Mortgage legal cases on the rise in Northern Ireland
The number of people who have run into problems paying their mortgages has increased on last year.
There were 1,063 writs and summons issued in Northern Ireland in the third quarter, an increase from 863 in 2010.
These represent the first stage of legal action brought by lenders against those who are not keeping up with their mortgage payments.
The figures also show a huge rise of 104% over the last five years before the financial crisis struck.
In the third quarter of 2011, 388 court orders were made. Once an order for possession has been granted, a lender is entitled to apply to have the defendant evicted.
However, sometimes, when an order for eviction is issued, the parites can still negotiate a compromise to prevent eviction if the lender is willing.
Following the publication of the figures, the Housing Rights Service has launched a new a new video which emphasises the importance of attending court and providing information to take people through the process.

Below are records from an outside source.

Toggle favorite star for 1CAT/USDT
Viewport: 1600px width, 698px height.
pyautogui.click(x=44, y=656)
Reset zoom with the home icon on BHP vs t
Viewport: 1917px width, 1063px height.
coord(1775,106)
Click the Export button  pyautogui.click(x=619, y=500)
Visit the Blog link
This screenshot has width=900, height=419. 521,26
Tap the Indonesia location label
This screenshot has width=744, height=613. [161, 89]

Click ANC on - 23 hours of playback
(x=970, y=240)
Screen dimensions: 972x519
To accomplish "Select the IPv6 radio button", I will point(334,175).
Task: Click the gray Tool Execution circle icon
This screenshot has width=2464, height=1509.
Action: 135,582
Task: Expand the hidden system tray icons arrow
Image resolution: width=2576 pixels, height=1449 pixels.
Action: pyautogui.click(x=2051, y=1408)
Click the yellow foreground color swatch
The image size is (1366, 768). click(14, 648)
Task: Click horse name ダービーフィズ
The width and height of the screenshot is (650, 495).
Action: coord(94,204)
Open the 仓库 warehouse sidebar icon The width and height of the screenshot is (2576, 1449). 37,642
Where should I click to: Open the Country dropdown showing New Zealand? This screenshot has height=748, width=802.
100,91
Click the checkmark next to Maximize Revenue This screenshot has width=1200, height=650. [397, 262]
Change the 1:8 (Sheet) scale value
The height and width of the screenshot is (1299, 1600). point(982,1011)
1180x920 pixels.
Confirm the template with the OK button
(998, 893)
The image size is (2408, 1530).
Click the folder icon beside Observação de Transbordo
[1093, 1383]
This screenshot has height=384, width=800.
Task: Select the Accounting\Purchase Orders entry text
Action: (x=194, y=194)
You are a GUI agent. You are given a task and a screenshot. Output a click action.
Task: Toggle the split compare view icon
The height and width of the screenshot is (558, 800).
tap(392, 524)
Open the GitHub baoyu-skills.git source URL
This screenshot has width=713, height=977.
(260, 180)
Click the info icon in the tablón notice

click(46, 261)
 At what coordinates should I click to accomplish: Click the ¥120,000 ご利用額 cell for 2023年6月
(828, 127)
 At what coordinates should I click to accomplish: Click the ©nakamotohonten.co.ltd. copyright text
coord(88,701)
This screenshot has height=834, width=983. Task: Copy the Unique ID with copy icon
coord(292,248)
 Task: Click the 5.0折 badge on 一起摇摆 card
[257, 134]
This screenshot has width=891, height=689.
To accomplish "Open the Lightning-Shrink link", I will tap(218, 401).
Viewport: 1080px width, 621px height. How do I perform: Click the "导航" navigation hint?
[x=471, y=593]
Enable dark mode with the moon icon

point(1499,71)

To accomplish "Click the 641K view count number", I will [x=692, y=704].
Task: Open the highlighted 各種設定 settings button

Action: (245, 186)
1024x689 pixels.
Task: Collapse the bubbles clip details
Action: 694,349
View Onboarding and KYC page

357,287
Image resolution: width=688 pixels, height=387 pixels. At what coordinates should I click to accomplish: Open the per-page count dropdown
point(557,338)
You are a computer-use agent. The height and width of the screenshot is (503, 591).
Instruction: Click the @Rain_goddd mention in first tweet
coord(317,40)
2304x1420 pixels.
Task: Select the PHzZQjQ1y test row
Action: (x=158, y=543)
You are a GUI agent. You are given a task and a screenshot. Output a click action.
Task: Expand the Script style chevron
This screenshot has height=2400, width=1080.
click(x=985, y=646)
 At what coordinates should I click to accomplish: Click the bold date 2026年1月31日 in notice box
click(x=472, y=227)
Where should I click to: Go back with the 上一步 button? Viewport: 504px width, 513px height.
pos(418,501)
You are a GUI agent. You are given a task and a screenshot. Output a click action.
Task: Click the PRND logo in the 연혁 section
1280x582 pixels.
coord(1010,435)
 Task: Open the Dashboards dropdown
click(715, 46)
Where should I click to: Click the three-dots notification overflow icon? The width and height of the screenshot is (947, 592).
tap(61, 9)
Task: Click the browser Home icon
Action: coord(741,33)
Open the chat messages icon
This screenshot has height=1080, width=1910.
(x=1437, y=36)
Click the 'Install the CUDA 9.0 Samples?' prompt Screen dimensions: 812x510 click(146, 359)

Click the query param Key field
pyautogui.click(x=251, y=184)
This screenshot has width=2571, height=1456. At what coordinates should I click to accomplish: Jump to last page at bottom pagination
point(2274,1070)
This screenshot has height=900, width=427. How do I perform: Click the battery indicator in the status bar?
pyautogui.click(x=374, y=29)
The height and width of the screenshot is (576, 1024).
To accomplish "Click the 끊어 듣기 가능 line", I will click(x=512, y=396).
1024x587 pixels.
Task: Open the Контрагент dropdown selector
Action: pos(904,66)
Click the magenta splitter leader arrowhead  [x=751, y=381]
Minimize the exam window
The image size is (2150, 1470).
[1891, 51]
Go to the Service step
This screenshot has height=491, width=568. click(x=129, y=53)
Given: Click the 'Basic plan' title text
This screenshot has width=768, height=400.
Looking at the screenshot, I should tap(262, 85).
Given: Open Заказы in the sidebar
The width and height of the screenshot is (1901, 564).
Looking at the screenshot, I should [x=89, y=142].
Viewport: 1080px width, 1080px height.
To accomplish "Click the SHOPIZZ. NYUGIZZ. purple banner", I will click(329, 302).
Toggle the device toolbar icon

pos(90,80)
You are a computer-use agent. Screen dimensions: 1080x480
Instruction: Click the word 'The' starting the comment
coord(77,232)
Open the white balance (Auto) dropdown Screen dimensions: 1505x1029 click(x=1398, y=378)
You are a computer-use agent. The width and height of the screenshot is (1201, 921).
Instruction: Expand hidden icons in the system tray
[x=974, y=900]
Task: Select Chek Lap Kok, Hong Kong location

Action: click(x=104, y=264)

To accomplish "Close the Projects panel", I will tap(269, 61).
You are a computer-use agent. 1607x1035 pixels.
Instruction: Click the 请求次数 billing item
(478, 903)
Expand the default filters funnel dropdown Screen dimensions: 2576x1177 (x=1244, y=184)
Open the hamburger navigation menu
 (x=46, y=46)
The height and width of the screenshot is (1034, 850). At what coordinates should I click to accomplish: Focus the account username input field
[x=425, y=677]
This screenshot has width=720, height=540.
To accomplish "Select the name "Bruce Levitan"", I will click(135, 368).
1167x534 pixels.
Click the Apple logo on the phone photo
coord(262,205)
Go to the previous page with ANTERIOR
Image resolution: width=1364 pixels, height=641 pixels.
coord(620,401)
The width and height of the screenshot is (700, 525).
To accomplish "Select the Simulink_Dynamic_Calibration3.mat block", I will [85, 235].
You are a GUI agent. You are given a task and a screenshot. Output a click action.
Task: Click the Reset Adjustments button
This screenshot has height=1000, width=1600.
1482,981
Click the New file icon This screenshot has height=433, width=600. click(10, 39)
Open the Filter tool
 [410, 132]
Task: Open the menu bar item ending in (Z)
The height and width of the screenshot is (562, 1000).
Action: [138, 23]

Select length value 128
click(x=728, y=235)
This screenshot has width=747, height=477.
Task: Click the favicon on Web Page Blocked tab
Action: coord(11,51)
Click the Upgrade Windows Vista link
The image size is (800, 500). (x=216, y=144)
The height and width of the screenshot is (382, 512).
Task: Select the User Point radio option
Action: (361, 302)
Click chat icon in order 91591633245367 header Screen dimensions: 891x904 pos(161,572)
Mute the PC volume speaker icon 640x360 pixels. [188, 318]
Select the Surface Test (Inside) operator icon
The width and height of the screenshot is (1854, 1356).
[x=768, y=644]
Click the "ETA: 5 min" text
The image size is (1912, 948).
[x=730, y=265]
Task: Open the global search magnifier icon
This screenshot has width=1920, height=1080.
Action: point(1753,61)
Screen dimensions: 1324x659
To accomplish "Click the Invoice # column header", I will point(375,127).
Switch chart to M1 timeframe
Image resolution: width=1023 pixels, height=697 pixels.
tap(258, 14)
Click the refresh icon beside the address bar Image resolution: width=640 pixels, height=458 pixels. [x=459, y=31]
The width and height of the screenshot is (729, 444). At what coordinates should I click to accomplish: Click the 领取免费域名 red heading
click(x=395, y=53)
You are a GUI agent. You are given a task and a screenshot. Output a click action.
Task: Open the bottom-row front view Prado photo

Janet Hunter, Housing Rights Service director said: "In the last three months the number of homeowners contacting us for help because they are threatened with repossession has doubled.
"We know first hand that most people do not attend their court hearings.
"This video aims to address people's fears and to let them know that attending court is vital and can greatly improve their chances of keeping their home."
Justice Minister David Ford has welcomed the film's launch which he said explained the procedures very clearly and stressed that it was never too late to get help.